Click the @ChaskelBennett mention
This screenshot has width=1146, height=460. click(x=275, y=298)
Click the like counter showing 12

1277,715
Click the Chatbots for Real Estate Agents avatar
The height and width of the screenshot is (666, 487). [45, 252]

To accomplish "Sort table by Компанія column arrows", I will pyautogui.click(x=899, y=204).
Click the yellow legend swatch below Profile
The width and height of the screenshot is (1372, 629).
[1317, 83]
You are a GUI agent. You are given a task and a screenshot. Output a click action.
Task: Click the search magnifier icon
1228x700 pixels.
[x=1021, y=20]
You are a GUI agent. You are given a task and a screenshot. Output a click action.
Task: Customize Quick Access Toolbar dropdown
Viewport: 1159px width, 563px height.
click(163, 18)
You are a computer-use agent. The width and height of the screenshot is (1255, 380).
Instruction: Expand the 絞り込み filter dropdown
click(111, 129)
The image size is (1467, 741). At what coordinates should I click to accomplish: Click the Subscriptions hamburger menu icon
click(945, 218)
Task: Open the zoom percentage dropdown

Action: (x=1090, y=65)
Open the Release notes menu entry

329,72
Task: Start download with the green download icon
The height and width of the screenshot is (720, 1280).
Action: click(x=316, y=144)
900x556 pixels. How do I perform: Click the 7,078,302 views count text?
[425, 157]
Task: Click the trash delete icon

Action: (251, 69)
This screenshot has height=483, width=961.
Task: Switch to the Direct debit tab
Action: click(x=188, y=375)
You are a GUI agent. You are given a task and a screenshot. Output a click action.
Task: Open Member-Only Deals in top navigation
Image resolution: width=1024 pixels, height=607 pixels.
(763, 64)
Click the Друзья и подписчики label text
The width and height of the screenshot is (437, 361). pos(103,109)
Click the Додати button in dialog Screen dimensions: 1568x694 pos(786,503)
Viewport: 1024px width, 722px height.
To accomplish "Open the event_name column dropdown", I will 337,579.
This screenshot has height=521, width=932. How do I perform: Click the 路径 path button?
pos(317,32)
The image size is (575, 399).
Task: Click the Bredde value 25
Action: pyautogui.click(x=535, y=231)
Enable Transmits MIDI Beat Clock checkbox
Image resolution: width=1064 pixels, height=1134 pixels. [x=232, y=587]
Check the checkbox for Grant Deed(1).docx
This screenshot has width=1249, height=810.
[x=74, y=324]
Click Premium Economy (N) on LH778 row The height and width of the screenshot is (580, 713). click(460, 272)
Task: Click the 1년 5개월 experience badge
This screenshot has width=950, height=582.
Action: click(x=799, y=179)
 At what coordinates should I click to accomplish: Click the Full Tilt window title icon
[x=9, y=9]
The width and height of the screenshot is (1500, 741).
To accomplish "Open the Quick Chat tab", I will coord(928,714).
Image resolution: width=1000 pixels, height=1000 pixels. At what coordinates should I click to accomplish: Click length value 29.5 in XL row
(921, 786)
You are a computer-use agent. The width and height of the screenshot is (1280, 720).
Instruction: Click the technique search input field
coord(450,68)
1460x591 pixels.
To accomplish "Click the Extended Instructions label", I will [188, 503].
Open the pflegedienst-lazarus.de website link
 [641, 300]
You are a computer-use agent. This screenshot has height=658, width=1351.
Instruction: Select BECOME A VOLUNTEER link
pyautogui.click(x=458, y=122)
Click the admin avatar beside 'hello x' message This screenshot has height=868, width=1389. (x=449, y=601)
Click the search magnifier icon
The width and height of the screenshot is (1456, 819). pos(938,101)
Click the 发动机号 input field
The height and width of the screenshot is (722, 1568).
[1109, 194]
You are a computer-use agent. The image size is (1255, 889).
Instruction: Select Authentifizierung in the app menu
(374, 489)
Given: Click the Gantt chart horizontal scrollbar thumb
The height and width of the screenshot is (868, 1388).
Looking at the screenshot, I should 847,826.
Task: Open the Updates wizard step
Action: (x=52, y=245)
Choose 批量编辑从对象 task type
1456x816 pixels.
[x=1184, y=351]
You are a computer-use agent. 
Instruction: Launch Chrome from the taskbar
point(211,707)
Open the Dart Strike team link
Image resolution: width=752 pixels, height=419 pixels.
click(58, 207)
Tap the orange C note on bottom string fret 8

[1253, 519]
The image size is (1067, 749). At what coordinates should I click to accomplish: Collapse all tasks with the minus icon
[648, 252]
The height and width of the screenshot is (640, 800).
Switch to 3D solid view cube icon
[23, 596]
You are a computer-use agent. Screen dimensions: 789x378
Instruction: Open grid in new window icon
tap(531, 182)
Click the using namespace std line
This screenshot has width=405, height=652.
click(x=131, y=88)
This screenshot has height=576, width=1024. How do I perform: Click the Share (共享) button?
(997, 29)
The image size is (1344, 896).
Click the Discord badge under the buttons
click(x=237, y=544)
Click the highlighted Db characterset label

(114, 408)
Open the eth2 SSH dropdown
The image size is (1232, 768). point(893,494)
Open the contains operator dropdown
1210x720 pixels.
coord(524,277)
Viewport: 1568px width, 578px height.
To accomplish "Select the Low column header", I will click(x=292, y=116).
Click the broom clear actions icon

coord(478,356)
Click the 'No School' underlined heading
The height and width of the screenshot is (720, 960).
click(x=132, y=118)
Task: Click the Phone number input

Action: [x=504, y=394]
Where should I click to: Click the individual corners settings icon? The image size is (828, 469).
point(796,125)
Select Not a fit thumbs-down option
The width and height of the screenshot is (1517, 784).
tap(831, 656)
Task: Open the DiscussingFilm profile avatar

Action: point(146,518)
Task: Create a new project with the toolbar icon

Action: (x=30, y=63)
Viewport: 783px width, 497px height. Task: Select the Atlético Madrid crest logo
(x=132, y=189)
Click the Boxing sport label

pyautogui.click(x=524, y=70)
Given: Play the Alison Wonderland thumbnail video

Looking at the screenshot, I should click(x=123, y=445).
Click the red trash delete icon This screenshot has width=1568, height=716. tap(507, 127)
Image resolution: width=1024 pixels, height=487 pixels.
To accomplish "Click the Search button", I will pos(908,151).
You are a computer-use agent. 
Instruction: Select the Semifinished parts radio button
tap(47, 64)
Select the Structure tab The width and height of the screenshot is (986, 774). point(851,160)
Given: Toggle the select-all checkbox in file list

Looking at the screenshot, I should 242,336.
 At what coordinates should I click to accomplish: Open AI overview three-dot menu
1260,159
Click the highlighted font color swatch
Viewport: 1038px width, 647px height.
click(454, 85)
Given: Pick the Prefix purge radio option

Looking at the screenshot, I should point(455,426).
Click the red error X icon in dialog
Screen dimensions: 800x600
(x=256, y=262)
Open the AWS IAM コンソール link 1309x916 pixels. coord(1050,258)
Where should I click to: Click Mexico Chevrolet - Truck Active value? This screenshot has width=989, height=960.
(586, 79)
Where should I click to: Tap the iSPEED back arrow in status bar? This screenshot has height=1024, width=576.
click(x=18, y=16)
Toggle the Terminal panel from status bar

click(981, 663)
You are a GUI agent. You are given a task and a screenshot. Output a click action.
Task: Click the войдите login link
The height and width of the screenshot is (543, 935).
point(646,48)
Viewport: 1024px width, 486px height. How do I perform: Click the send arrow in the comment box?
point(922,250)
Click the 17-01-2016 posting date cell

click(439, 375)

■ WORK REQUEST
Print the data again exactly.

■ WRITTEN RESPONSE
Click the @ChaskelBennett mention
This screenshot has width=1146, height=460. click(x=275, y=298)
Click the like counter showing 12

1277,715
Click the Chatbots for Real Estate Agents avatar
The height and width of the screenshot is (666, 487). [45, 252]

To accomplish "Sort table by Компанія column arrows", I will pyautogui.click(x=899, y=204).
Click the yellow legend swatch below Profile
The width and height of the screenshot is (1372, 629).
[1317, 83]
You are a GUI agent. You are given a task and a screenshot. Output a click action.
Task: Click the search magnifier icon
1228x700 pixels.
[x=1021, y=20]
You are a GUI agent. You are given a task and a screenshot. Output a click action.
Task: Customize Quick Access Toolbar dropdown
Viewport: 1159px width, 563px height.
click(163, 18)
You are a computer-use agent. The width and height of the screenshot is (1255, 380).
Instruction: Expand the 絞り込み filter dropdown
click(111, 129)
The image size is (1467, 741). At what coordinates should I click to accomplish: Click the Subscriptions hamburger menu icon
click(945, 218)
Task: Open the zoom percentage dropdown

Action: (x=1090, y=65)
Open the Release notes menu entry

329,72
Task: Start download with the green download icon
The height and width of the screenshot is (720, 1280).
Action: click(x=316, y=144)
900x556 pixels. How do I perform: Click the 7,078,302 views count text?
[425, 157]
Task: Click the trash delete icon

Action: (251, 69)
This screenshot has height=483, width=961.
Task: Switch to the Direct debit tab
Action: click(x=188, y=375)
You are a GUI agent. You are given a task and a screenshot. Output a click action.
Task: Open Member-Only Deals in top navigation
Image resolution: width=1024 pixels, height=607 pixels.
(763, 64)
Click the Друзья и подписчики label text
The width and height of the screenshot is (437, 361). pos(103,109)
Click the Додати button in dialog Screen dimensions: 1568x694 pos(786,503)
Viewport: 1024px width, 722px height.
To accomplish "Open the event_name column dropdown", I will 337,579.
This screenshot has height=521, width=932. How do I perform: Click the 路径 path button?
pos(317,32)
The image size is (575, 399).
Task: Click the Bredde value 25
Action: pyautogui.click(x=535, y=231)
Enable Transmits MIDI Beat Clock checkbox
Image resolution: width=1064 pixels, height=1134 pixels. [x=232, y=587]
Check the checkbox for Grant Deed(1).docx
This screenshot has width=1249, height=810.
[x=74, y=324]
Click Premium Economy (N) on LH778 row The height and width of the screenshot is (580, 713). click(460, 272)
Task: Click the 1년 5개월 experience badge
This screenshot has width=950, height=582.
Action: click(x=799, y=179)
 At what coordinates should I click to accomplish: Click the Full Tilt window title icon
[x=9, y=9]
The width and height of the screenshot is (1500, 741).
To accomplish "Open the Quick Chat tab", I will coord(928,714).
Image resolution: width=1000 pixels, height=1000 pixels. At what coordinates should I click to accomplish: Click length value 29.5 in XL row
(921, 786)
You are a computer-use agent. The width and height of the screenshot is (1280, 720).
Instruction: Click the technique search input field
coord(450,68)
1460x591 pixels.
To accomplish "Click the Extended Instructions label", I will [188, 503].
Open the pflegedienst-lazarus.de website link
 [641, 300]
You are a computer-use agent. This screenshot has height=658, width=1351.
Instruction: Select BECOME A VOLUNTEER link
pyautogui.click(x=458, y=122)
Click the admin avatar beside 'hello x' message This screenshot has height=868, width=1389. (x=449, y=601)
Click the search magnifier icon
The width and height of the screenshot is (1456, 819). pos(938,101)
Click the 发动机号 input field
The height and width of the screenshot is (722, 1568).
[1109, 194]
You are a computer-use agent. The image size is (1255, 889).
Instruction: Select Authentifizierung in the app menu
(374, 489)
Given: Click the Gantt chart horizontal scrollbar thumb
The height and width of the screenshot is (868, 1388).
Looking at the screenshot, I should 847,826.
Task: Open the Updates wizard step
Action: (x=52, y=245)
Choose 批量编辑从对象 task type
1456x816 pixels.
[x=1184, y=351]
You are a computer-use agent. 
Instruction: Launch Chrome from the taskbar
point(211,707)
Open the Dart Strike team link
Image resolution: width=752 pixels, height=419 pixels.
click(58, 207)
Tap the orange C note on bottom string fret 8

[1253, 519]
The image size is (1067, 749). At what coordinates should I click to accomplish: Collapse all tasks with the minus icon
[648, 252]
The height and width of the screenshot is (640, 800).
Switch to 3D solid view cube icon
[23, 596]
You are a computer-use agent. Screen dimensions: 789x378
Instruction: Open grid in new window icon
tap(531, 182)
Click the using namespace std line
This screenshot has width=405, height=652.
click(x=131, y=88)
This screenshot has height=576, width=1024. How do I perform: Click the Share (共享) button?
(997, 29)
The image size is (1344, 896).
Click the Discord badge under the buttons
click(x=237, y=544)
Click the highlighted Db characterset label

(114, 408)
Open the eth2 SSH dropdown
The image size is (1232, 768). point(893,494)
Open the contains operator dropdown
1210x720 pixels.
coord(524,277)
Viewport: 1568px width, 578px height.
To accomplish "Select the Low column header", I will click(x=292, y=116).
Click the broom clear actions icon

coord(478,356)
Click the 'No School' underlined heading
The height and width of the screenshot is (720, 960).
click(x=132, y=118)
Task: Click the Phone number input

Action: [x=504, y=394]
Where should I click to: Click the individual corners settings icon? The image size is (828, 469).
point(796,125)
Select Not a fit thumbs-down option
The width and height of the screenshot is (1517, 784).
tap(831, 656)
Task: Open the DiscussingFilm profile avatar

Action: point(146,518)
Task: Create a new project with the toolbar icon

Action: (x=30, y=63)
Viewport: 783px width, 497px height. Task: Select the Atlético Madrid crest logo
(x=132, y=189)
Click the Boxing sport label

pyautogui.click(x=524, y=70)
Given: Play the Alison Wonderland thumbnail video

Looking at the screenshot, I should click(x=123, y=445).
Click the red trash delete icon This screenshot has width=1568, height=716. tap(507, 127)
Image resolution: width=1024 pixels, height=487 pixels.
To accomplish "Click the Search button", I will pos(908,151).
You are a computer-use agent. 
Instruction: Select the Semifinished parts radio button
tap(47, 64)
Select the Structure tab The width and height of the screenshot is (986, 774). point(851,160)
Given: Toggle the select-all checkbox in file list

Looking at the screenshot, I should 242,336.
 At what coordinates should I click to accomplish: Open AI overview three-dot menu
1260,159
Click the highlighted font color swatch
Viewport: 1038px width, 647px height.
click(454, 85)
Given: Pick the Prefix purge radio option

Looking at the screenshot, I should point(455,426).
Click the red error X icon in dialog
Screen dimensions: 800x600
(x=256, y=262)
Open the AWS IAM コンソール link 1309x916 pixels. coord(1050,258)
Where should I click to: Click Mexico Chevrolet - Truck Active value? This screenshot has width=989, height=960.
(586, 79)
Where should I click to: Tap the iSPEED back arrow in status bar? This screenshot has height=1024, width=576.
click(x=18, y=16)
Toggle the Terminal panel from status bar

click(981, 663)
You are a GUI agent. You are given a task and a screenshot. Output a click action.
Task: Click the войдите login link
The height and width of the screenshot is (543, 935).
point(646,48)
Viewport: 1024px width, 486px height. How do I perform: Click the send arrow in the comment box?
point(922,250)
Click the 17-01-2016 posting date cell

click(439, 375)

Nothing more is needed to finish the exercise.